Beliau sekarang  bekerja  sebagai  PNS di Kanwil  Kementerian Agama Provonsi Kalsel. Sebelumnya  beliau pernah bertugas sebagai penyuluh agama pada  KUA Kecamatan Belawang, Barito Kuala (1986-1989), penyuluh agama pada KUA Kec. Haruai Tabalong  (1993-1994), penyuluh  agama pada  KUA Kecamatan  Aluh-Aluh Kabupaten Banjar (1998-2000), kemudian  menjadi Kepala Seksi Penyuluhan Kanwil Departemen Agama Provinsi kalsel (2005), dan terakhir sebagai Kepala Kantor Kementerian Agama Kota Banjarbaru.

Telah berpulang ke rahmarullah pada hari Kamis, 20 Mei 2021 M bertepatan dengan 8 Syawal 1442 H. Di makamkan di alkah keluarga di Tirik Banua Padang- Rantau, Kabupaten Tapin, Kalsel.

Diantara kalam beliau:

“Karena al-Qur’an  itu diturunkan  berbahasa  arab, maka  upaya agar mengaji kita bagus harus bernuansa lagu-lagu yang berkisar arab.
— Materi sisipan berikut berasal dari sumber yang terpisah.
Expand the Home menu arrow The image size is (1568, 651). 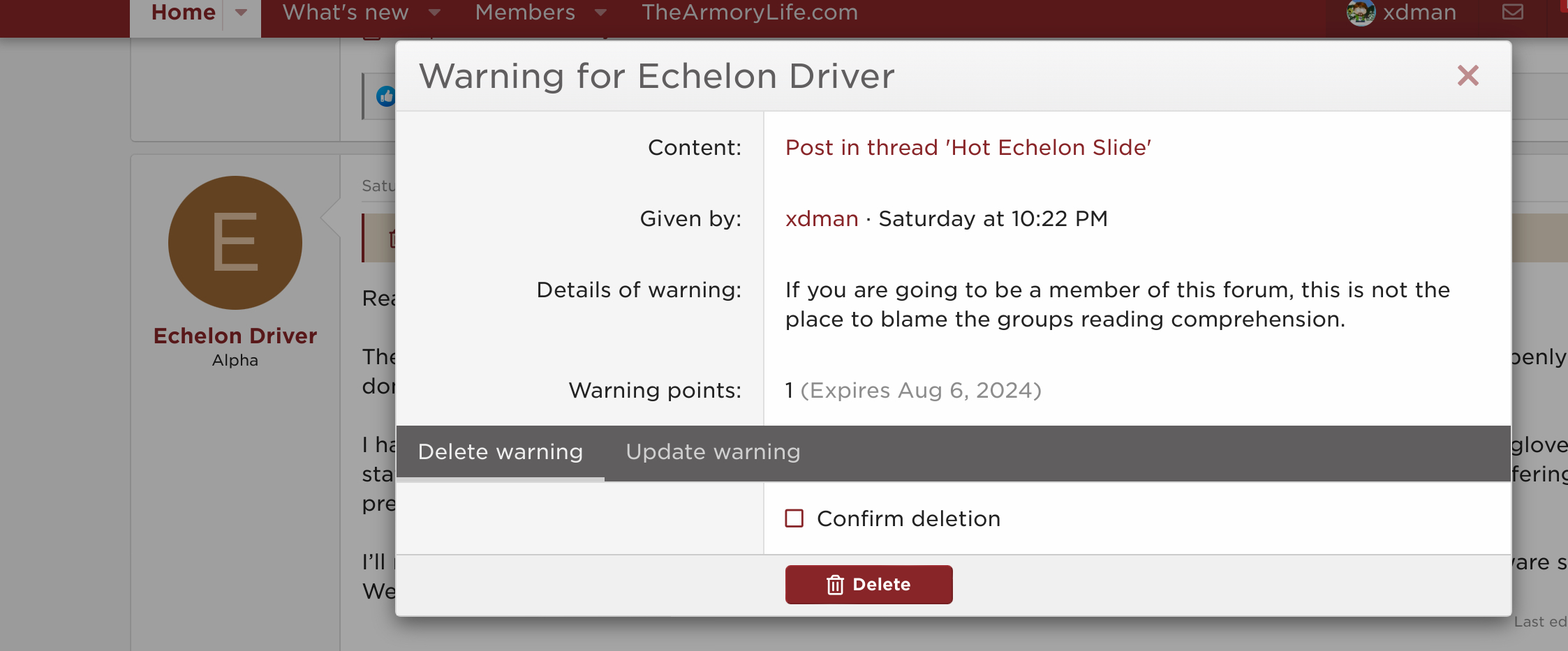(x=242, y=12)
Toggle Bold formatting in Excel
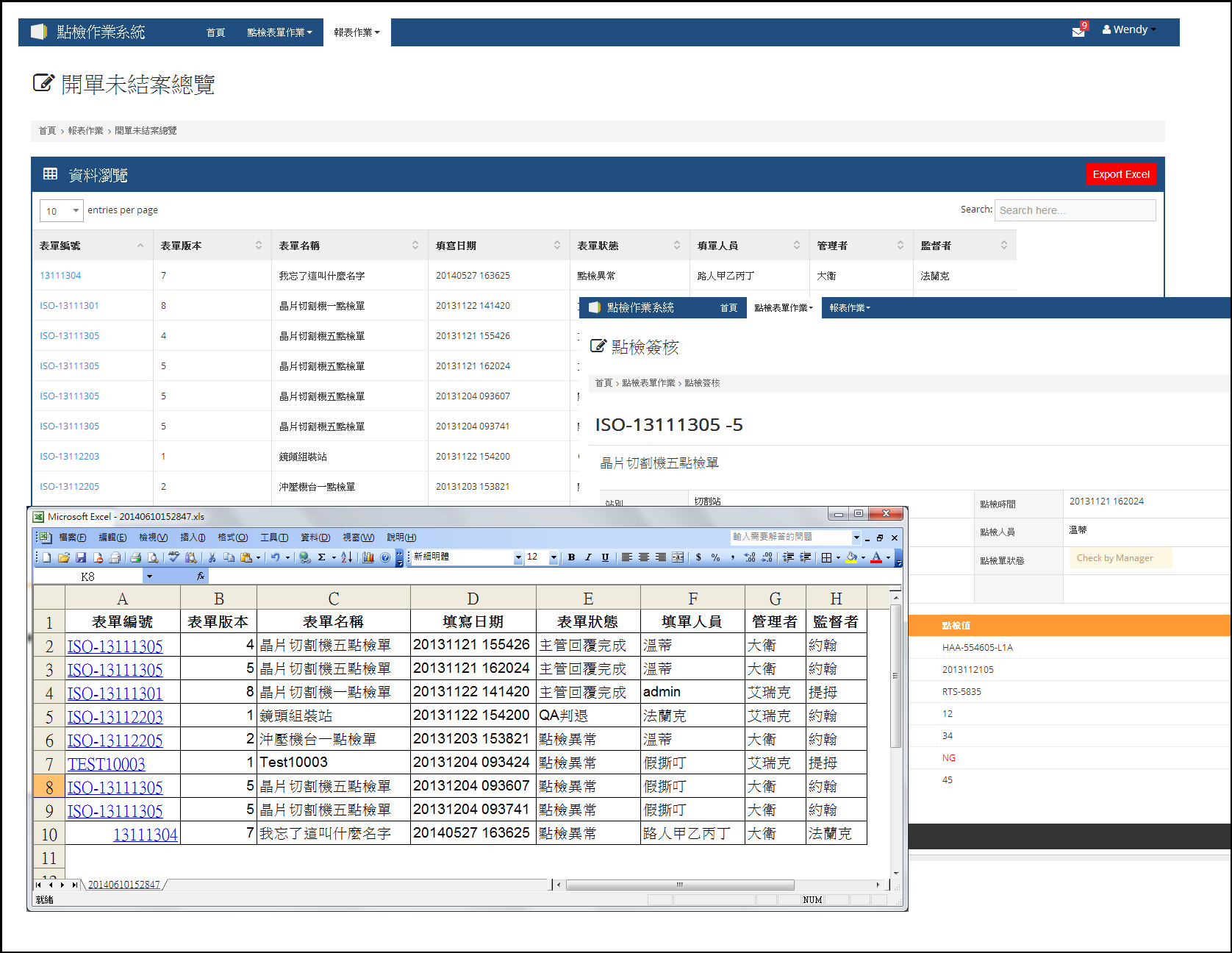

Kebanyakan kita mencontoh dari qari-qari Mesir. Terus terang Indonesia ini hanya mengadopsi lagu-lagu  dari  luar saja.Tapi tidak berarti kita tidak mengembangkannya, ada juga, namun berkisar dari itu-itu saja”

“Sepanjang tidak melampaui batas tajwid yang sudah ada, silakan saja mengembangkan lagu-lagu mengaji, terserah mau meniru gaya Musthafa Ismail atau Abdul Basit dan lain-lain”. ……….

“Dalam sebuah hadits, ada diriwayatkan bahwa rasulullah saw bersabda: “Barangsiapa yang tidak senang atau tidak mau melagukan al-Qqur’an, dia bukan golonganku”. Berarti Rasulullah saw itu sangat senang denganorang yang melagukan al-QQur’an. Sepanjang tidak melampaui batas tajwid yang sudah ada, silakan saja mengembangkan lagu-lagu mengaji, terserah mau meniru gaya Musthafa Ismail atau Abdul Basit dan lain-lain”.